_EXERCISE REQUIREMENTS_:
Where a line of the material includes the string "Kiralık", copy that line.

_RECORDS FOR THIS TASK_:
= = = = =

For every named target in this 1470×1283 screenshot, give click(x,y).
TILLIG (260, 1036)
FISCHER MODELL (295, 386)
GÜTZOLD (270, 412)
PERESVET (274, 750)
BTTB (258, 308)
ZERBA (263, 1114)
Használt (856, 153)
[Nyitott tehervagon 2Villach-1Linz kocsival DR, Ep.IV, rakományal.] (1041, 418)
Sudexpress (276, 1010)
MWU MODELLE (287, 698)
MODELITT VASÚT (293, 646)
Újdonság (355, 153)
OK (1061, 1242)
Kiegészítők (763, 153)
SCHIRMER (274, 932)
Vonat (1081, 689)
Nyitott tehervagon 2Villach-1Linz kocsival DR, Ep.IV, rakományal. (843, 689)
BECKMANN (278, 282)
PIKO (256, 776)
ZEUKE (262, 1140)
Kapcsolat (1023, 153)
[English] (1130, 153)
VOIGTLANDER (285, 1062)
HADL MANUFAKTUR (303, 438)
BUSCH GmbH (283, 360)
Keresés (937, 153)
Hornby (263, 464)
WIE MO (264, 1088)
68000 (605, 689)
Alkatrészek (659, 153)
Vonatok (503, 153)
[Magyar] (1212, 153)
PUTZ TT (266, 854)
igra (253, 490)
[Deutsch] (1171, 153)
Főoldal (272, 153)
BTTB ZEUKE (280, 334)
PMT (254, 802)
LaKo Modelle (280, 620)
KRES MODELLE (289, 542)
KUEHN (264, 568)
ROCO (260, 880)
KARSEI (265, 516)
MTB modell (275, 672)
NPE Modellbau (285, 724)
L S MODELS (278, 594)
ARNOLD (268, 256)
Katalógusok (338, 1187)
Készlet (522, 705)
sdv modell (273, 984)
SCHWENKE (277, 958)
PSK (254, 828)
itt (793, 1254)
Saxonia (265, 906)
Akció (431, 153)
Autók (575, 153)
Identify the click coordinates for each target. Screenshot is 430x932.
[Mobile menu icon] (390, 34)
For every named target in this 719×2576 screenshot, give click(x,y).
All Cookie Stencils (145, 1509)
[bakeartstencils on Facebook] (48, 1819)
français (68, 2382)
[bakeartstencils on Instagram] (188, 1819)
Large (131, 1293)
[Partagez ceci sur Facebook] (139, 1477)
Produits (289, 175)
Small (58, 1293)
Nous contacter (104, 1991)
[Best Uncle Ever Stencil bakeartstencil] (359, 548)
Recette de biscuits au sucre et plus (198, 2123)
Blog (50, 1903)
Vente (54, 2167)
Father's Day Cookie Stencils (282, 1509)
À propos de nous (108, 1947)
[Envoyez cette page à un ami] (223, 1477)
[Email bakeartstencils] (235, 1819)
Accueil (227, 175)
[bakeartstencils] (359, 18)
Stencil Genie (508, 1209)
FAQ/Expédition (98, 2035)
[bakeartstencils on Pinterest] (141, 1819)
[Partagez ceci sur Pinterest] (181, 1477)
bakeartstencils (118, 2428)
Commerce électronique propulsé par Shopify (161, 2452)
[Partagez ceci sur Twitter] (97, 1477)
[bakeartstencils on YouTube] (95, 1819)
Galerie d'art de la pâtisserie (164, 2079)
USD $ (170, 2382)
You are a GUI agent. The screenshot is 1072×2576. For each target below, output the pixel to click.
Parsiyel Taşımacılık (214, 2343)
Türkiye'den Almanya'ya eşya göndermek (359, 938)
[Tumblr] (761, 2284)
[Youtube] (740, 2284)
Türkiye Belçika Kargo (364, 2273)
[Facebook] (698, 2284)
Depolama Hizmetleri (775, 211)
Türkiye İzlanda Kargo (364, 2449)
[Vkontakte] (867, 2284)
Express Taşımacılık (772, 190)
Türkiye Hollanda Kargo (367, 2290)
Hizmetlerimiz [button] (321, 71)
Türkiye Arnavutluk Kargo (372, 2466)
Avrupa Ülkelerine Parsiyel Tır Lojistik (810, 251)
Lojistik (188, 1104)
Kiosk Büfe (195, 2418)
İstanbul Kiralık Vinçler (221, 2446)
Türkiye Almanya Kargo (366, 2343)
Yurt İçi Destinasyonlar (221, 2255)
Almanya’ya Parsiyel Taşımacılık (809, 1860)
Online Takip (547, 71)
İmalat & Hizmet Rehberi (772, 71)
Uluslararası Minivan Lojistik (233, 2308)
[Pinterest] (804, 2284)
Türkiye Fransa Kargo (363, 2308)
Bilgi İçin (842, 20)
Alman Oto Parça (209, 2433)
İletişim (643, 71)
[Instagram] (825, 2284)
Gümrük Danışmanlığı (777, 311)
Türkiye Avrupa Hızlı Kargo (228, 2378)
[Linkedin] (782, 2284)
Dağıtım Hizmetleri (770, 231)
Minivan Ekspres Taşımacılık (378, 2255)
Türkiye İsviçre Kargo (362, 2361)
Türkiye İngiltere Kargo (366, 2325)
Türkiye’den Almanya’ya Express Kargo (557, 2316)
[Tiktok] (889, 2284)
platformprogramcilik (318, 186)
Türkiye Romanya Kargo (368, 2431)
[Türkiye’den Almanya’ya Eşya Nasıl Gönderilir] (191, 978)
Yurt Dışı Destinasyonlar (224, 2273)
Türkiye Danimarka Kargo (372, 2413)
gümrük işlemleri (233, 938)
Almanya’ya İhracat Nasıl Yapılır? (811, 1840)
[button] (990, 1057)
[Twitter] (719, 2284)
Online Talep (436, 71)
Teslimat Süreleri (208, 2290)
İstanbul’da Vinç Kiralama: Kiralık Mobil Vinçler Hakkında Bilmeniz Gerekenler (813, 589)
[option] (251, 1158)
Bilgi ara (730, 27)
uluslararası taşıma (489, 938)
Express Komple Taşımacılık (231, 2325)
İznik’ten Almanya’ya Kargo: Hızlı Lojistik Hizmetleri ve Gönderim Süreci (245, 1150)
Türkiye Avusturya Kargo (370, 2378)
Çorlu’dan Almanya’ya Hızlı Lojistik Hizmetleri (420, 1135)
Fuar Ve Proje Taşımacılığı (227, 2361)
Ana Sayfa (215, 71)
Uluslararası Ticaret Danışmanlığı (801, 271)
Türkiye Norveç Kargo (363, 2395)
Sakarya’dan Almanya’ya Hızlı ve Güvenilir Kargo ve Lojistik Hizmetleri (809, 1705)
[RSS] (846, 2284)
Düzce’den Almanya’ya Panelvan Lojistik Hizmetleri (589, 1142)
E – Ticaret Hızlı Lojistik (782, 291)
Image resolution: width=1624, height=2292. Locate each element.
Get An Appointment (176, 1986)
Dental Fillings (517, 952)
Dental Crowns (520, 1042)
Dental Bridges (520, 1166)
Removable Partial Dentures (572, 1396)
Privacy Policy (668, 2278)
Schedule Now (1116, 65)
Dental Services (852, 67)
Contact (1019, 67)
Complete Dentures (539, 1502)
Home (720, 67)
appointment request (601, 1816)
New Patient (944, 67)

= = = = =

_ANSWER BELOW_:
İstanbul Kiralık Vinçler (221, 2446)
İstanbul’da Vinç Kiralama: Kiralık Mobil Vinçler Hakkında Bilmeniz Gerekenler (813, 589)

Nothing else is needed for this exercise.